To ensure the normal operation of living organisms, lipids must be continuously circulated and reallocated in cells, and autophagy also participates in the recycling and reuse of lipids. This recycling process involves recruitment of lipids from lysosomes via autophagy or endocytosis, which can in turn facilitate degradation of lysosomal hydrolase. The catabolic products resulting from this process, including fatty acids, are reallocated into different cell compartments to support basic cellular functions67. As a result, the down-regulation of PE (14:0/16:1(9Z)) as found in this work may be attributed to the degradation to fatty acids by means of autophagy and then reused as an energy source.

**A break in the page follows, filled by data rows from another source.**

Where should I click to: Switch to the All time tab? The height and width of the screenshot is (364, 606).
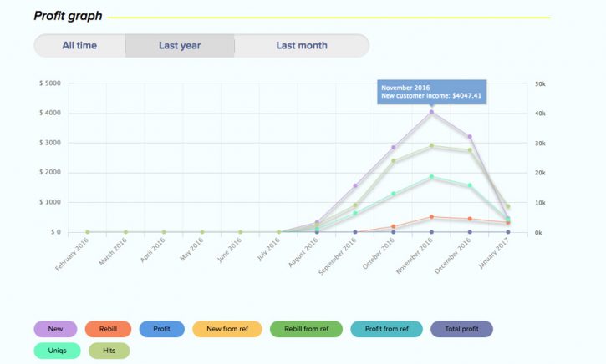tap(79, 46)
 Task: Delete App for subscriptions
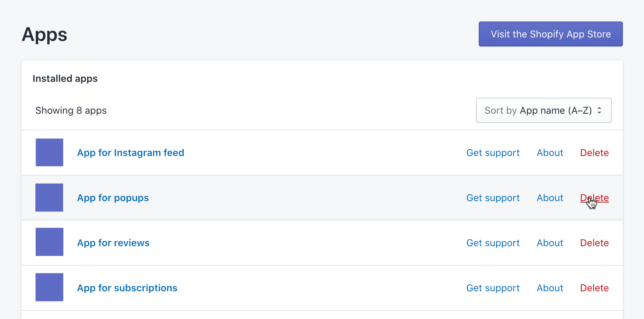pos(594,288)
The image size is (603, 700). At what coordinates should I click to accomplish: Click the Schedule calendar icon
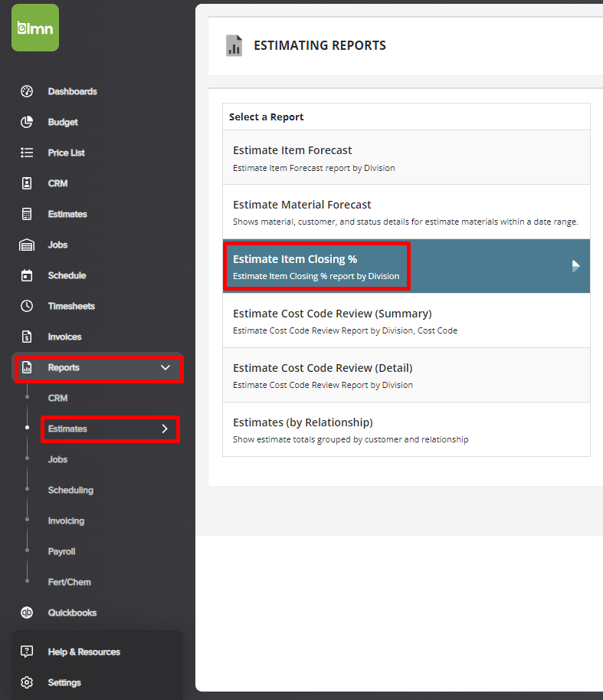(x=27, y=275)
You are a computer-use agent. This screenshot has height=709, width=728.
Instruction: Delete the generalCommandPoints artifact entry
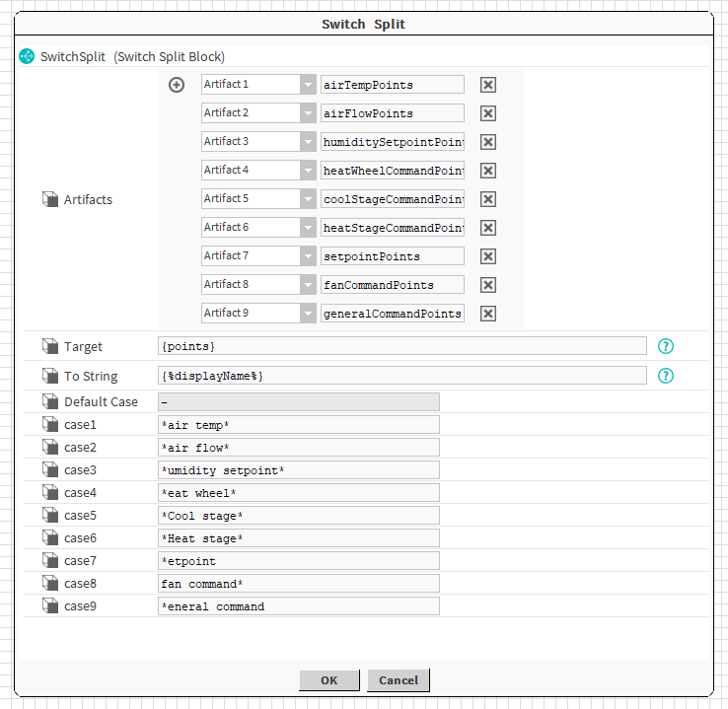(x=487, y=314)
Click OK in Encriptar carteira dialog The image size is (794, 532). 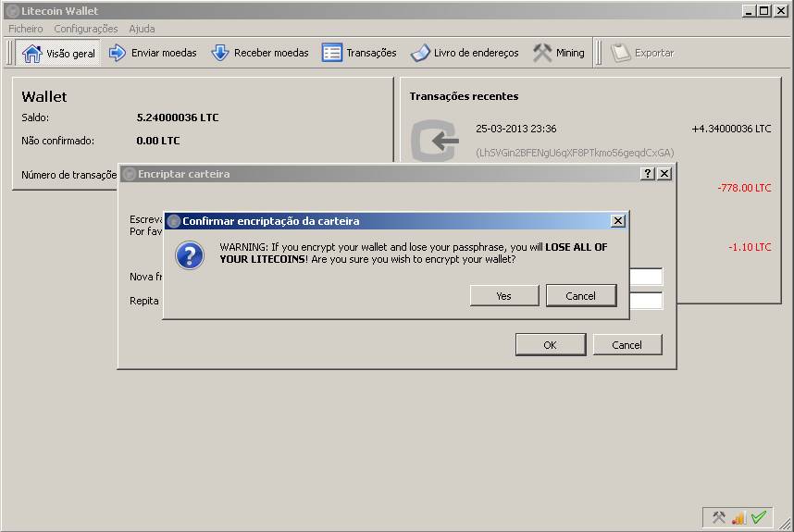551,345
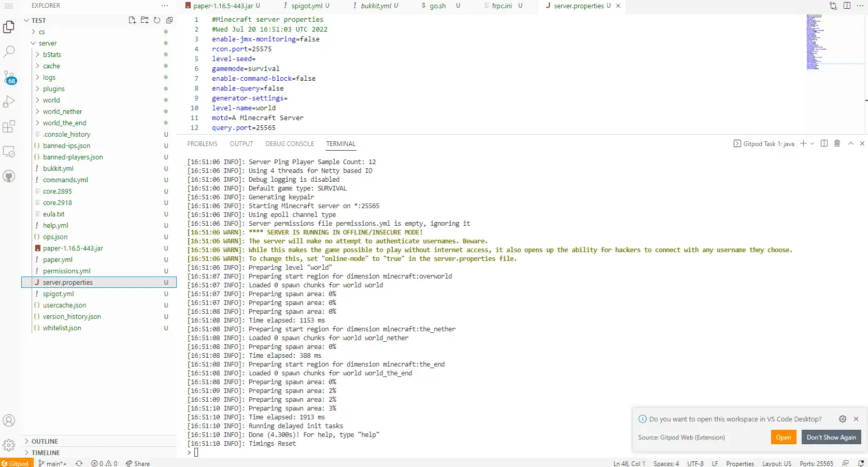Select paper-1.16.5-443.jar in file tree
The image size is (868, 467).
pos(73,248)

In summary, the activities of T-AOC, Na+/K+-ATP, SOD, and CAT and the content of MDA were significantly higher in S14 than in S22 and S30. The expression levels of Mn-SOD, CAT, and CTL also tended to be up-regulated when the salinity dropped suddenly. These results indicate that the enhanced activity of Na+/K+-ATPase and related antioxidant enzymes is an important way of maintaining the intracellular and extracellular ion balance as well as general cellular homeostasis during the response of S. subcrenata to the sudden drop in salinity. The activity of GPx, the content of GSH, and the expression levels of GPx, and HSP90 did not increase continuously as the salinity decreased, but the expression levels in S14 were still significantly higher than those in S30. Thus, when the salinity decreased from 30‰ to 22‰ and 14‰, respectively, GPx, and CAT together played a dominant role in scavenging ROS and shielding cell structure and function from damage. Metabolomics analysis revealed 361, 271, and 264 metabolites that differed significantly in comparisons of S22 vs. S14, S30 vs. S14, and S30 vs. S22, respectively. Glycerophospholipid metabolism, sphingolipid metabolism, glycosylphosphatidylinositol (GPI)-anchor biosynthesis, autophagy-other, and autophagy-animal pathways were significantly enriched in each salinity group. However, with a decrease in salinity, PC (20:4 (5Z, 8Z, 11Z, 14Z)/P-18: 1 (11Z)), PC (16:0/22: 6 (4Z, 7Z, 10Z, 13Z, 16Z, 19Z)), PE (18:4 (6Z, 9Z, 12Z, 15Z)/24:1 (15Z)), PI (20:1 (11Z)/0:0), phalluside-1, C16 sphinganine, and LacCer (d18:0/14:0) were up-regulated, whereas PI-Cer (d18:1/14:0) and PE (14:0/16:1(9Z)) were down-regulated significantly. Therefore, these nine metabolites can function as metabolic markers, inferring that these metabolites aid in adaptation to sudden drop in salinity. These data provide physiological evidence that changes in salinity affect the metabolism of S. subcrenata and could affect their ecology. In addition, this study provides a theoretical basis for selection of areas of appropriate salinity for release of seeds to replenish stocks of S. subcrenata.